Copeland found the American sound through Jazz and American folk tale. The public did not recognize Soprano’s American sound until later years. One of Copeland early works was Piano Variation, composed in the early sass’s. This musical piece was one of Soprano’s most difficult and boldest works he had ever composed. It took Copeland about a year to finish this musical piece. Piano Variations had a very dissonant sound that was made of a few notes (book). Copeland took the notes of the main theme and created different combinations of sounds and moods with those same notes. He stacks the notes of theme on top of one another to create a dissonant ladder”(Video). Piano Variations was appreciated by many of Soprano’s colleagues. At the time, this musical piece was considered very controversial and was not appreciated so much by he public. In the sass’s, Copeland was considered a modernist composer (video). Piano Variations was influenced mainly by Jazz. After Copeland experimented with Jazz, he focused on the American folk tale music. It was not in America where Copeland first incorporated folk tale music. Copeland was first influenced by Mexican folk music.
While in Mexico Copeland and his colleagues spent some time at a local dance hall called El Salon Mexico. In this dance hall Copeland heard the Mexican folk music by the people (video). It was that visit to Mexico that inspired Copeland to incorporated that Mexican folk music in his next ice El Salon Mexico 1936. “As the first of Soprano’s works to make extensive use of folk song, El Salon Mexico captures the spirit of the eponymous dance hall by quoting traditional Mexican tunes and evoking such popular musical idioms as the mariachi”(article).
El Salon Mexico was considered one of Soprano’s populist works. “Copeland further explained that El Salon Mexico was intended to capture his sense of a really live contact with the Mexican people-the electric sense one sometimes gets in far-off places, of suddenly knowing the essence of a people -their humanity, their operate shyness, their dignity and unique charm” (article). One of Soprano’s most famous works was Appalachian Spring (1944). He originally composed the piece for Martha Graham’s ballet.
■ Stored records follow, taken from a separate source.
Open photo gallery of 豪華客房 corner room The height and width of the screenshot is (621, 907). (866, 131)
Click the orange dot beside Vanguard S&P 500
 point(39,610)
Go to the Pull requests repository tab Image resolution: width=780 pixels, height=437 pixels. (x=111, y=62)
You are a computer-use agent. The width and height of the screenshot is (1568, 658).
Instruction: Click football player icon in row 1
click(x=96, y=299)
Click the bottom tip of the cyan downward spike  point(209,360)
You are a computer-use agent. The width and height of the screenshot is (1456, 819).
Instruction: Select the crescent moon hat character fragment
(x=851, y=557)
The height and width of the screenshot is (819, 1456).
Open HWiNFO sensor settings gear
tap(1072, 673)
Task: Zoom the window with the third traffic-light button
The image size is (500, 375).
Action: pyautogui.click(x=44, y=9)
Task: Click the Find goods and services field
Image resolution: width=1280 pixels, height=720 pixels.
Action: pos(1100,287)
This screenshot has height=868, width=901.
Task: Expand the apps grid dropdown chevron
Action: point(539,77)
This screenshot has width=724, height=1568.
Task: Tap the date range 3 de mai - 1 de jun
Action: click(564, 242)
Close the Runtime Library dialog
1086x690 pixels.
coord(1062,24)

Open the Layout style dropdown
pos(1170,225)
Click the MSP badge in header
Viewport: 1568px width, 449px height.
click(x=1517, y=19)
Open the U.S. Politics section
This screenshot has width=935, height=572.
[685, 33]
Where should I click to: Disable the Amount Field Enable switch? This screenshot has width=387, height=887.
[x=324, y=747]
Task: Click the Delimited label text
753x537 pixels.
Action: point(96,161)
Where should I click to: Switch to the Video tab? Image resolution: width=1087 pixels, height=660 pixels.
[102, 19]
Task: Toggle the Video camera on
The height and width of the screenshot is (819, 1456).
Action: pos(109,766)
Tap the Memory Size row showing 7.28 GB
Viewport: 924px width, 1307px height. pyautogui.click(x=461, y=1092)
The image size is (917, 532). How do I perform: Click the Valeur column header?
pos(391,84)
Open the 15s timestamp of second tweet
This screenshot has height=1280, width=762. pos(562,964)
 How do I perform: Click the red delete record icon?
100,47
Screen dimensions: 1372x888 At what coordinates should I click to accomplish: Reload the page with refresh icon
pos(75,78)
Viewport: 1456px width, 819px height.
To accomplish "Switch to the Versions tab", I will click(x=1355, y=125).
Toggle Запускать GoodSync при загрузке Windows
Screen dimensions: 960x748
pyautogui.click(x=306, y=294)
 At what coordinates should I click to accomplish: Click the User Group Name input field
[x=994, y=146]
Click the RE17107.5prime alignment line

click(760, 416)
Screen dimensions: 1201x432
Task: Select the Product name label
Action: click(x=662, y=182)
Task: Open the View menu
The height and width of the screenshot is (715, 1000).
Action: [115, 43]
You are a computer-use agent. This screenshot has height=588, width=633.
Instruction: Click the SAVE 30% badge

Graham wanted to create a ballet that summed up peoples peace and war (video). During this time, our country was in the middle of World War II. The ballet concerns a ‘pioneer celebration in spring around a newly built farmhouse in the Pennsylvania hills’ in the early 1800″ (book). Appalachian Springs included Simple Gifts, which consisted of five variations (book). Copeland incorporated Shaker melody. The Shaker melody appealed to Copeland because it portrayed simplicity and also created a very calm mood. The Shakers were a religious sect established in America around the time of the Revolution (book). Among his other works there was also Fanfare for the Common Man. This musical piece was considered an American anthem. The Fanfare for the Common Man has been used for several occasions; one was to honor allied forces during WI (video). “Aside from his numerous compositions, Copeland made many other contributions to American music by directing composers’ groups, organizing concerts, lecturing, Ritter books and articles, teaching and conducting”(book).